◆ Extracted records ◆

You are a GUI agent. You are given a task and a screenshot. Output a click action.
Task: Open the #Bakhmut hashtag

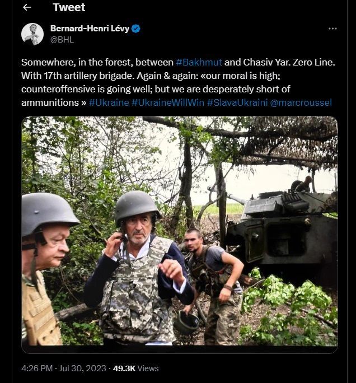click(x=199, y=62)
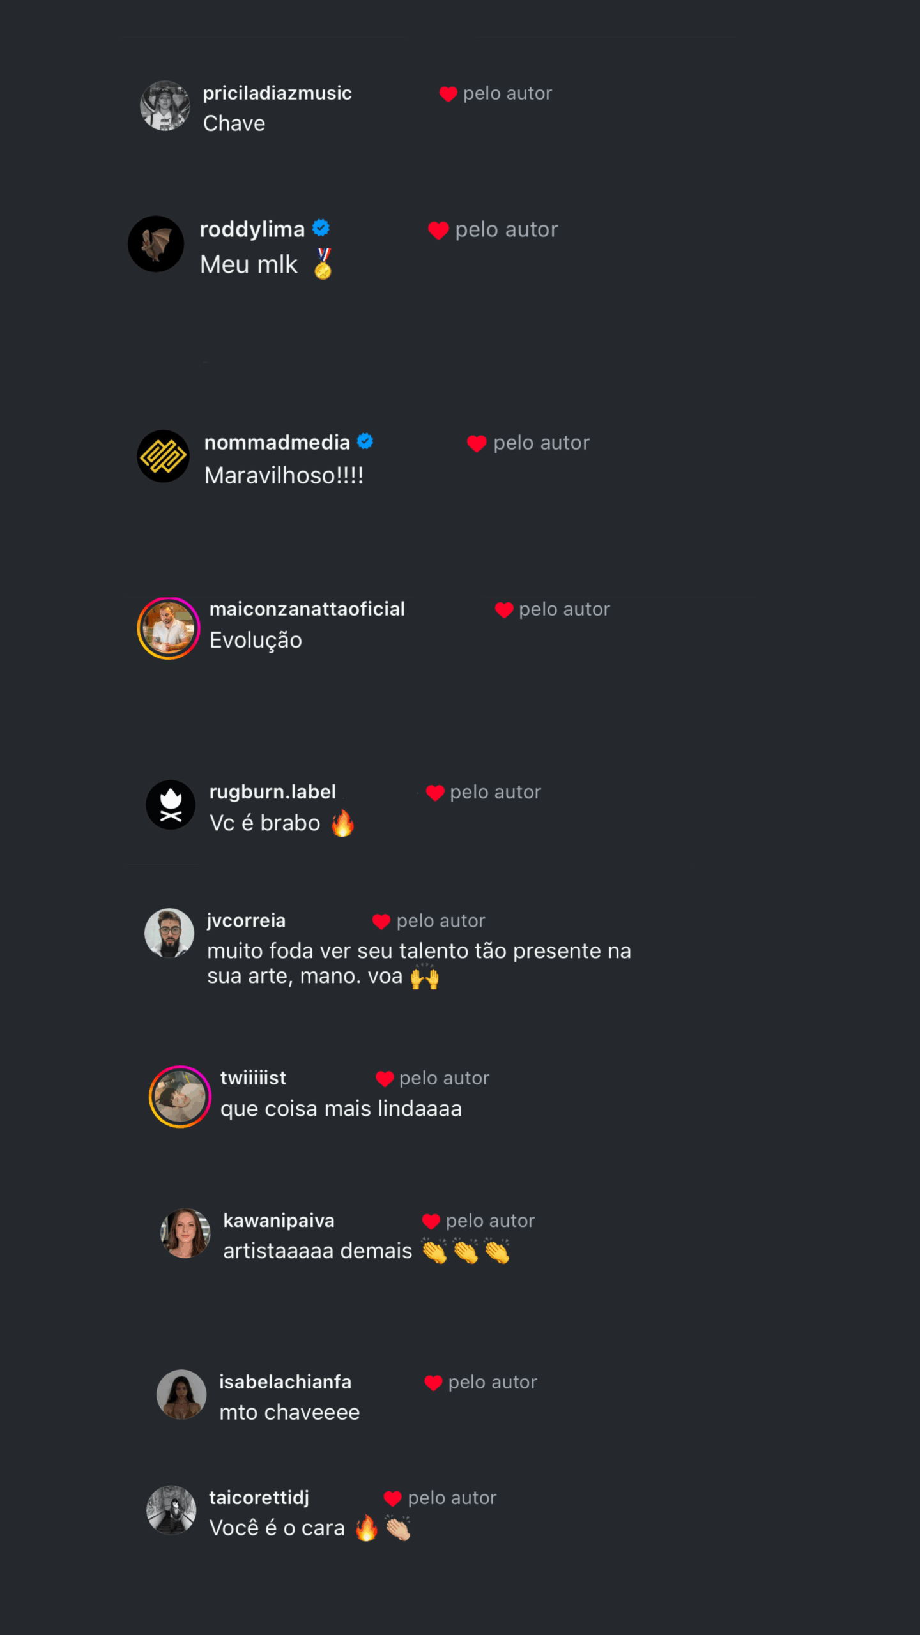
Task: Select jvcorreia's comment about talento
Action: pyautogui.click(x=419, y=964)
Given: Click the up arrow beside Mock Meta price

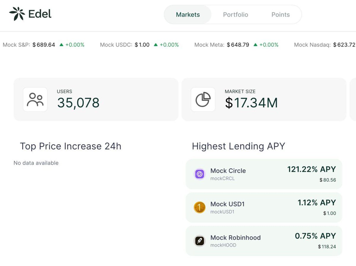Looking at the screenshot, I should [255, 45].
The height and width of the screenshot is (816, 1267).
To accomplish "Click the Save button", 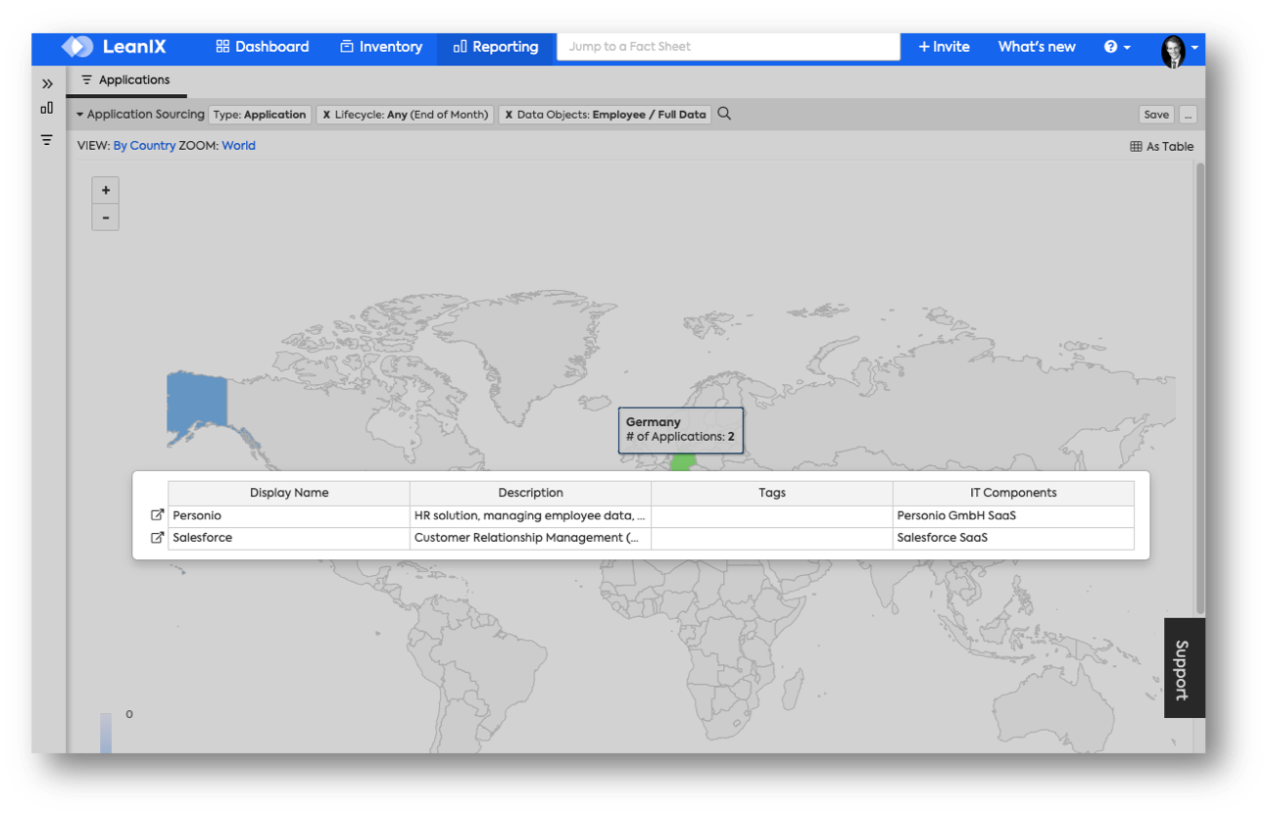I will coord(1156,115).
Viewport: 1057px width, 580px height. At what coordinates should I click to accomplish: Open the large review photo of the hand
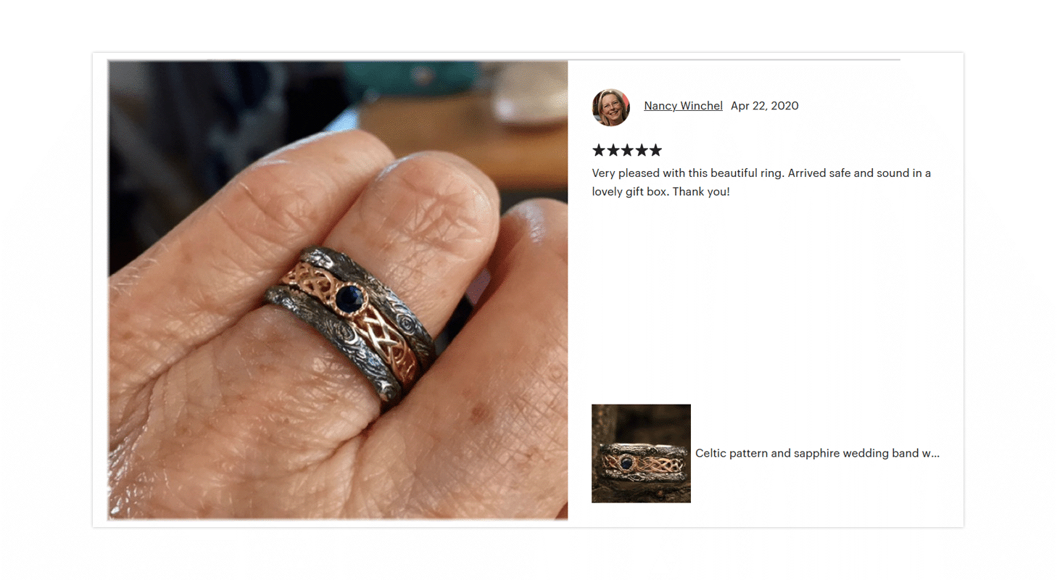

◆ Written exercise ◆
Print the records exactly as they appear, from the beginning through the line that contains "Looking at the", and omit the pictures.

◆ Reply ◆
You are a GUI agent. You are given a task and a screenshot. Output a click action.
Task: Open the #Bakhmut hashtag

click(x=199, y=62)
Task: Select jvcorreia's comment about talento
Action: pyautogui.click(x=419, y=964)
Given: Click the up arrow beside Mock Meta price

Looking at the screenshot, I should [255, 45].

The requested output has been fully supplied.